Nothing is needed except the lines below that run from the one with "Click the 热度随时间变化的趋势 chart title" through the one with "Given: Click the", repeated exactly.

(Dataset entries)
=======
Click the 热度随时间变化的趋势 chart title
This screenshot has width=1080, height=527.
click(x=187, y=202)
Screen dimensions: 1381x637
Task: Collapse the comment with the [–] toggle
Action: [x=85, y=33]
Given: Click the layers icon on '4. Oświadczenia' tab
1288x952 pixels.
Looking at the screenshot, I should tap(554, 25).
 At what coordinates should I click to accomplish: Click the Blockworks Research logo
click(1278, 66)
=======
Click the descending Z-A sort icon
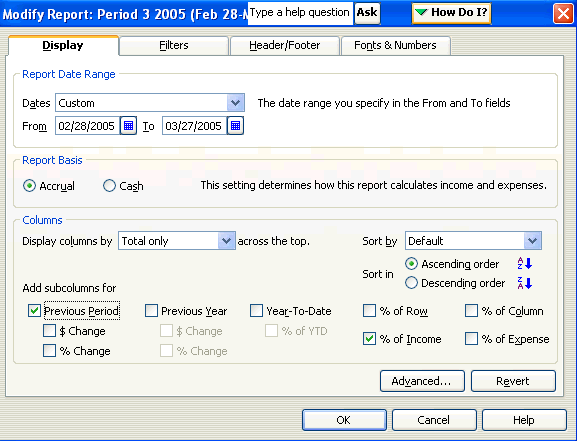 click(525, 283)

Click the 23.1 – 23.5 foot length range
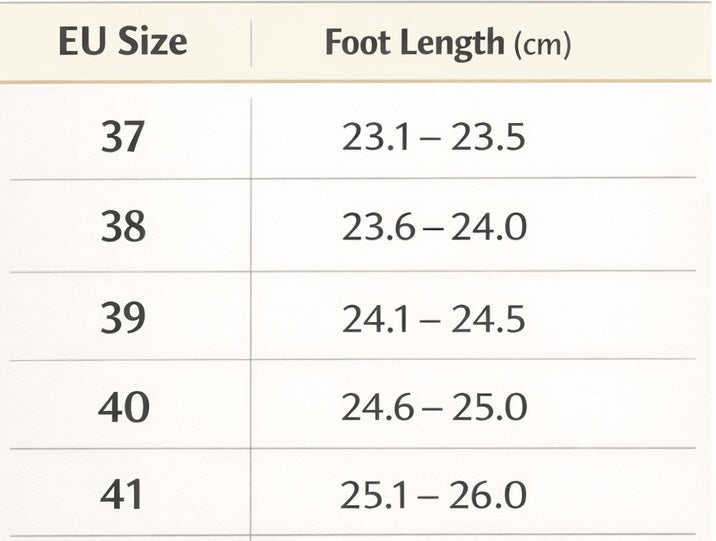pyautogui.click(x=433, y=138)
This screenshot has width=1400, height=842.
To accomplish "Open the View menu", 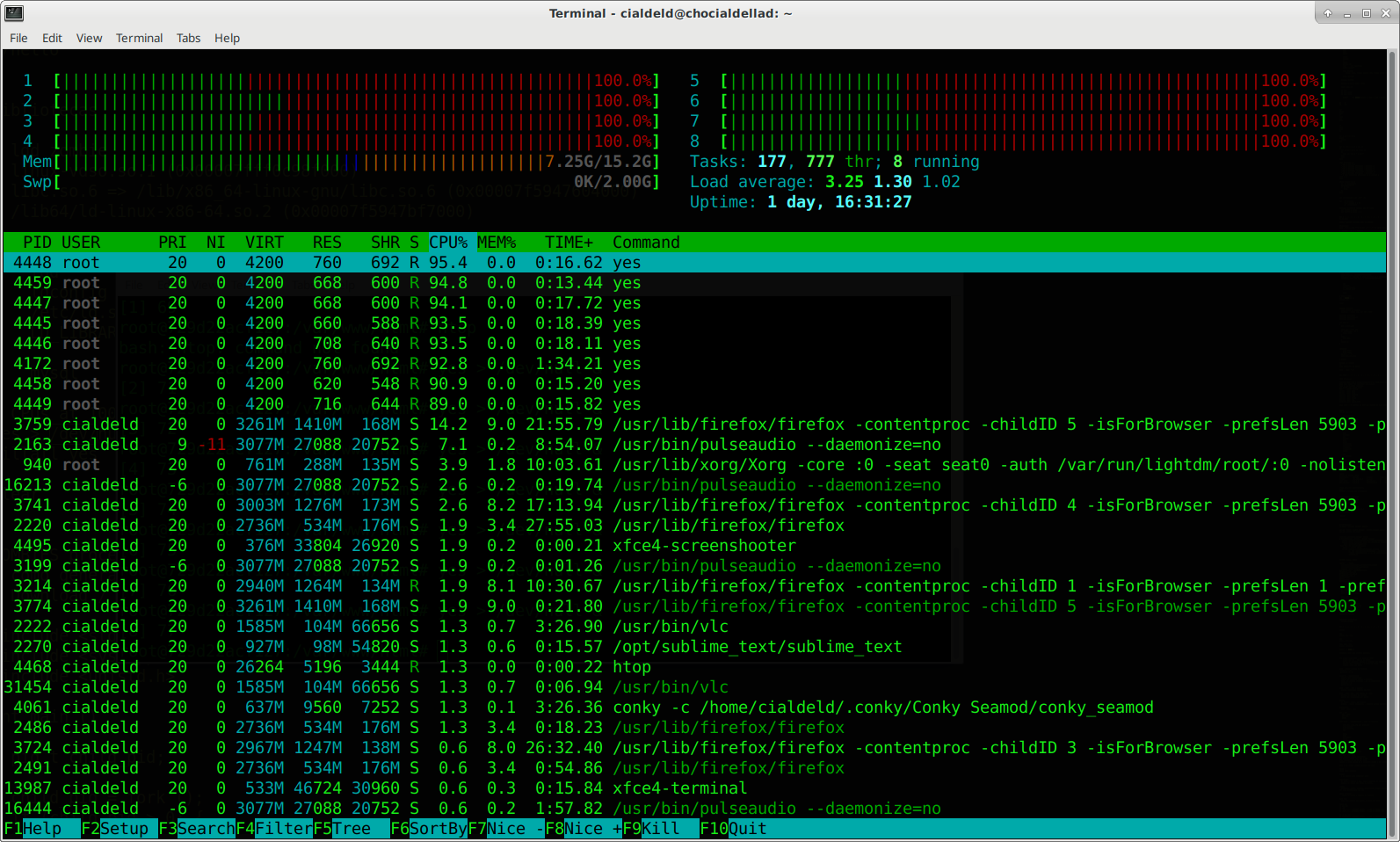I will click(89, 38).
=======
● EXPECTED OUTPUT
Click the 热度随时间变化的趋势 chart title
This screenshot has width=1080, height=527.
click(x=187, y=202)
Screen dimensions: 1381x637
Task: Collapse the comment with the [–] toggle
Action: [x=85, y=33]
Given: Click the layers icon on '4. Oświadczenia' tab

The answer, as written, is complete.